時間的な隔たりを越えて…第二次世界大戦中に使用された風船爆弾の行方を追う空撮、郷土史家が撮影した石碑写真の再現、19世紀建造の映画館の解体映像。
空間的な隔たりを越えて…2011年に日本で起きた原発事故に伴う立入制限区域で警備員が制作したフォント、避難者の自宅に残された服を着る写真。建築物、石碑、彫刻、公文書、郷土史家や目撃者のインタビューといった人々の記憶に触れつつ、インターネット地図アプリ、ライブストリーミング映像、ドローンカメラなどの現代的な手段でイメージを追う。
メディアと人間との関係を探りながら、作者自身と鑑賞者の疑似的な共有経験を提供する。
TCAA2021-2023 選考委員長 コメント
今年の選考は、新型コロナウィルス感染症が長期化する中、移動が大幅に制限されたことで、例年以上に難しいものとなった。選考委員の大半は、実際にアーティストのスタジオに行くことができなかった分、オンライン上でのスタジオ訪問やプレゼンテーションに頼る部分が大きかった。TCAAの素晴らしいチームワークと、アーティストたちの辛抱強さと献身的な努力のおかげで、アーティスト各々の活動について、非常に幅広くそして深く調査することができた。

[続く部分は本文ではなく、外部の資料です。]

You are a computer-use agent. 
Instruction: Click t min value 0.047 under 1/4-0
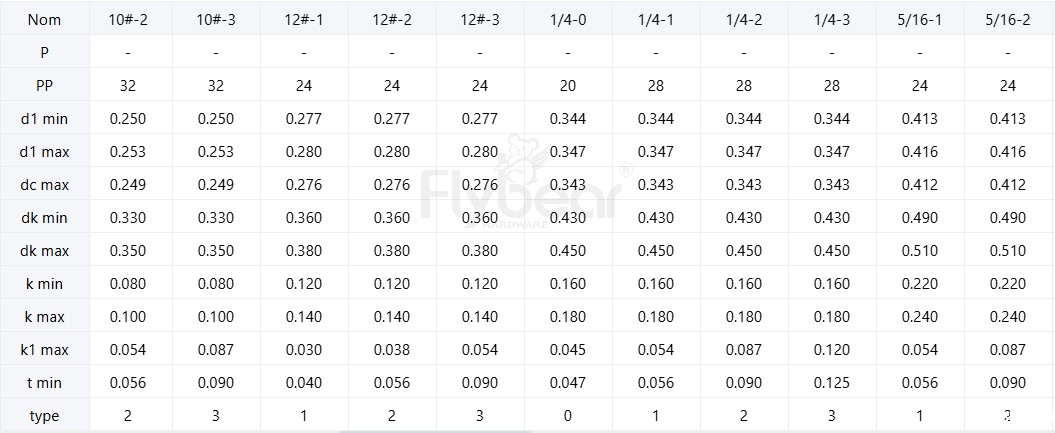[568, 383]
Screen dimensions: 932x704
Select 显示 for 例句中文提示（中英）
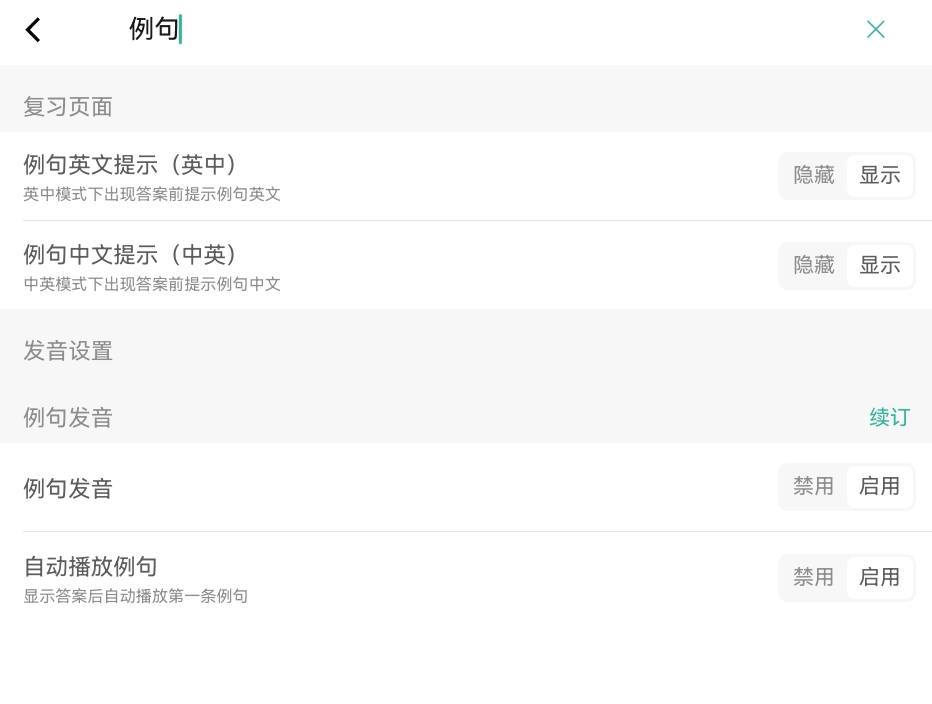click(x=880, y=266)
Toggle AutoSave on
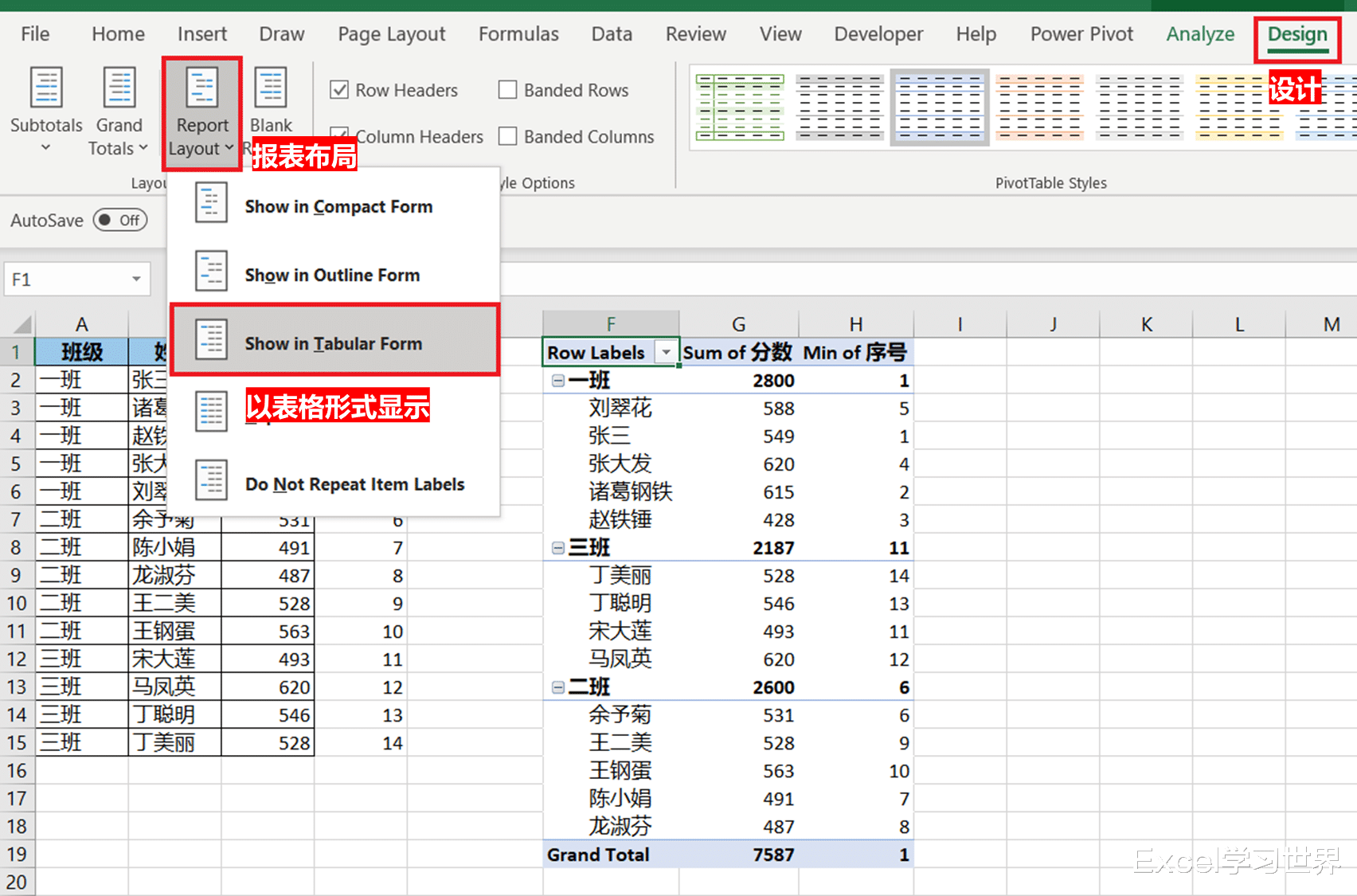Screen dimensions: 1357x896 click(119, 220)
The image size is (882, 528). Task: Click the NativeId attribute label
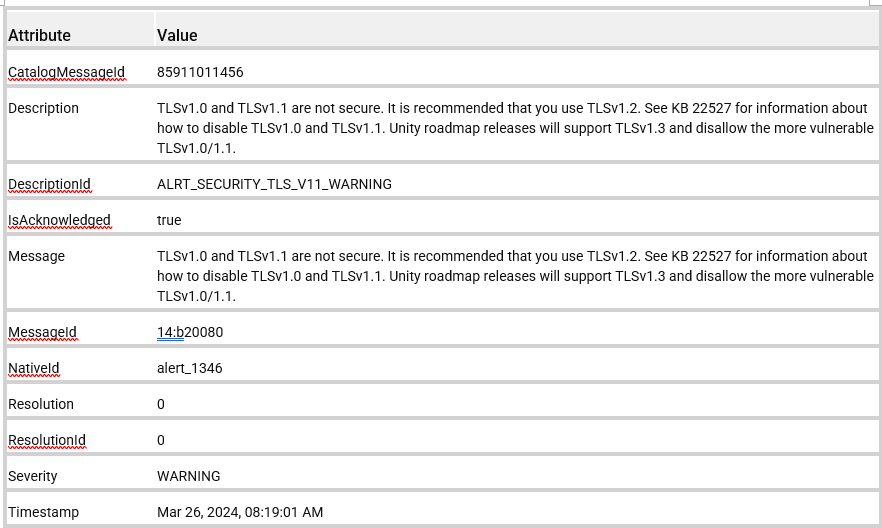coord(34,368)
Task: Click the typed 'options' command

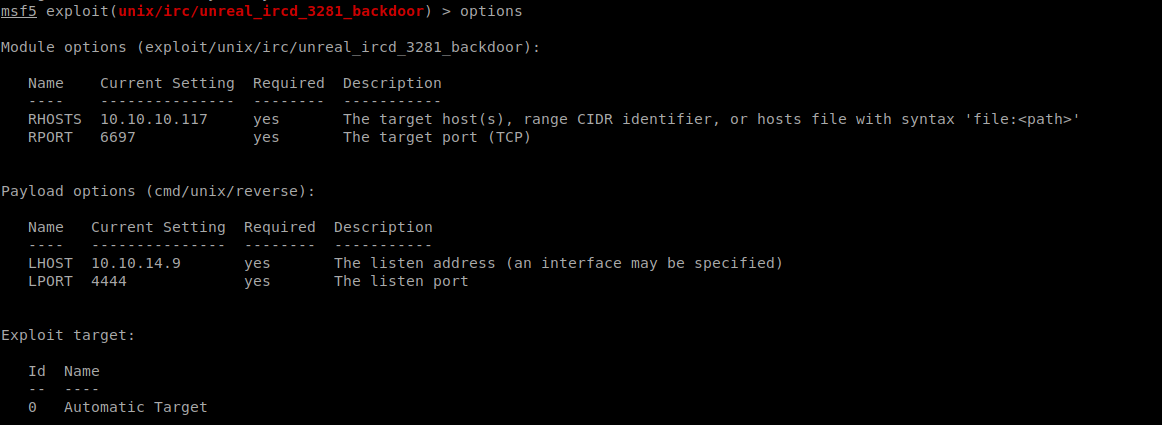Action: (x=491, y=12)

当初からこの賞に関わってきた選考委員と新たな選考委員とが混在する中、選考前の話し合いや最終選考では、非常に活発で建設的な議論ができた。この賞がこれまでどのような位置付けで、どのように組み立てられてきたのか、また今後どのように進めていくかについて反省点や検討すべき点が見つかったが、選考会では、アーティスト一人ひとりについて丁寧に議論することができ、それぞれの意見を互いに思う存分伝え合うことができたと思う。その結果、じっくりと十分な議論を重ねた上での最終決定となった。
今、グローバル化は難題となり再検討される過酷な時期を迎えている。その中でも、TCAAはアーティストがより大きなアートの世界のさまざまな場面に少しでも多くつながることができるように、最大限の努力を続けている。更なる成長を目指して活動を続けているアーティストたちを支援するこの賞は、近い将来きっと実を結ぶだろう。選考委員として、前向きで未来を見据えたこのような素晴らしい取り組みに参加できたことを、大変光栄に思う。
受賞の理由
作家は近年の日本の社会的な事象に応答した作品を制作、発表しているように見えるが、記憶を語り継ぐための方法、マテリアルが有するメディアとしての特質、そしてそれらに対する人々の受動性への関心という点においては一貫性が見られ、個人的および集団的記憶の形成やそれに引き起こされる感情的なインパクトの探求に対し深く関わっていこうとする制作態度が評価された。
今回示された遠隔技術の倫理性を問う新作案は、遠隔攻撃の盲目性をも見据えており、デジタルメディアをとおして与えられる情報への私たちの依存性がますます高くなっている現在、その問題意識は日本固有の文脈を超えて、より多くの人々に共有される可能性を強く感じさせられた。